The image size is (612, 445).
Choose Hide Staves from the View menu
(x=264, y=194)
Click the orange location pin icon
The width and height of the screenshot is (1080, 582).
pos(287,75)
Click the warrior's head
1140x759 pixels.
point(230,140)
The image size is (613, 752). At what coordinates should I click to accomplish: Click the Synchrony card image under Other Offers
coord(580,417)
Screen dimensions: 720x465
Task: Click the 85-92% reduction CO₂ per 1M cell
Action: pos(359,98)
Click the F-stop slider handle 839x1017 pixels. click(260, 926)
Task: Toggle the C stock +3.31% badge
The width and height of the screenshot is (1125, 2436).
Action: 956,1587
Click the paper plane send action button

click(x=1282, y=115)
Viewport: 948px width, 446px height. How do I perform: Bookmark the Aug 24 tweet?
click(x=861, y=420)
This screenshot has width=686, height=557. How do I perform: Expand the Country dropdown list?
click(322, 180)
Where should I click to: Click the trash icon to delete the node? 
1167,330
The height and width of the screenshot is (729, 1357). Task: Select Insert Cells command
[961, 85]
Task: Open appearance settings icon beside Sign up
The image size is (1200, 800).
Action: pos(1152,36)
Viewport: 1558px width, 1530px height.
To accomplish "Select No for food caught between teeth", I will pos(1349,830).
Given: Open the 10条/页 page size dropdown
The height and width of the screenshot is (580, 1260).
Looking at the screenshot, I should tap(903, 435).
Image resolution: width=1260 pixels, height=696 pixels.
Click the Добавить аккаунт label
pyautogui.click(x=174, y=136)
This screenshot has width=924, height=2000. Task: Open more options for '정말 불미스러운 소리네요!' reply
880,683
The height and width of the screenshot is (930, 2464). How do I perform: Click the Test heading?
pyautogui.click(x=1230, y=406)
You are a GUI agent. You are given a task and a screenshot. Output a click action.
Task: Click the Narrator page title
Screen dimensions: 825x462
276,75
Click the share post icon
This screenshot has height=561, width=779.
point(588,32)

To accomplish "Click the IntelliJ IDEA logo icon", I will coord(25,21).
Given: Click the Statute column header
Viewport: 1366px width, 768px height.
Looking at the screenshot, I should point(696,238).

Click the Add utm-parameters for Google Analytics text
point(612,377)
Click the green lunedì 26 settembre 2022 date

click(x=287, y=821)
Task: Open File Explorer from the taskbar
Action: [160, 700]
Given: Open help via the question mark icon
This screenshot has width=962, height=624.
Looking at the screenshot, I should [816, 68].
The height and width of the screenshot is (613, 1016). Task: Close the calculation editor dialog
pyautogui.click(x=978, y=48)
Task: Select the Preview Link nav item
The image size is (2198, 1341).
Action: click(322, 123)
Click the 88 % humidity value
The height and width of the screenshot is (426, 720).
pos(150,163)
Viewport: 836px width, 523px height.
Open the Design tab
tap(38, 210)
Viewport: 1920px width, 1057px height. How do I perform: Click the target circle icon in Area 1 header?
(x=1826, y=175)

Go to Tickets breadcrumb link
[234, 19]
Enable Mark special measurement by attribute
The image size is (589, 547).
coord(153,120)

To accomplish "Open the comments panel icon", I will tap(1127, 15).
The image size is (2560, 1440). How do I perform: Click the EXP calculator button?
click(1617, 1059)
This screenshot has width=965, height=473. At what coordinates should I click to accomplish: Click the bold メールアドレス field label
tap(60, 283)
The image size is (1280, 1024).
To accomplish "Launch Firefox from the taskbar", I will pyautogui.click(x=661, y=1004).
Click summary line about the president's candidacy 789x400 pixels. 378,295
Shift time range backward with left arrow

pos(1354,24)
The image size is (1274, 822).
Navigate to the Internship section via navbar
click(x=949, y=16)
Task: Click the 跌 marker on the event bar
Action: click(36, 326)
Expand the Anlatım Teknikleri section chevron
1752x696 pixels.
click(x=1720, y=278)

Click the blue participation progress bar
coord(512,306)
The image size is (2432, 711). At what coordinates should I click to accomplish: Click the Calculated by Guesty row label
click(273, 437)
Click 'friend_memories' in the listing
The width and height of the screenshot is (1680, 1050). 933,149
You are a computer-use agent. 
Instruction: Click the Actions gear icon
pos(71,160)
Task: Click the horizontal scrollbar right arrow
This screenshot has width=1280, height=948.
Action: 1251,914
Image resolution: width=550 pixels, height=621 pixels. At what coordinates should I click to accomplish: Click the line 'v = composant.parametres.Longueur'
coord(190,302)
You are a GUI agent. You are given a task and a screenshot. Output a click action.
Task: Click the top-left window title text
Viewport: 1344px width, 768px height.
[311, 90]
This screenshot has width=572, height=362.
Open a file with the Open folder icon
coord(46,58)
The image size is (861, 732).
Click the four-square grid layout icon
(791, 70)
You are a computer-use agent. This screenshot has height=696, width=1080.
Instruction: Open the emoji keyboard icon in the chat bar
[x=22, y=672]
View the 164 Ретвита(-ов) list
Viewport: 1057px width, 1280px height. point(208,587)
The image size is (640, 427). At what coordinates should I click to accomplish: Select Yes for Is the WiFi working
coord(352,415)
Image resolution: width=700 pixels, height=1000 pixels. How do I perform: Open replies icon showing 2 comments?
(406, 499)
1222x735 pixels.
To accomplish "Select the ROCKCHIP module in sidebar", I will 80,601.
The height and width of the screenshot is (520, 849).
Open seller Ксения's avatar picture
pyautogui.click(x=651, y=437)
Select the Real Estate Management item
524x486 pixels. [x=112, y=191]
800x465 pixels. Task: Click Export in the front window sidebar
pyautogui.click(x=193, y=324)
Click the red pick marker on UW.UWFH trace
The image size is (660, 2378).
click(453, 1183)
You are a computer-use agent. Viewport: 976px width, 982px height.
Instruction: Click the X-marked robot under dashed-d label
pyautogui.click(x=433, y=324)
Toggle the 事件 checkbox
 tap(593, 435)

- - -

Across the listing above, find all lines where the word "title" is present and copy them.

**COMPLETED EXERCISE**
Task: Click the Narrator page title
Task: Click the top-left window title text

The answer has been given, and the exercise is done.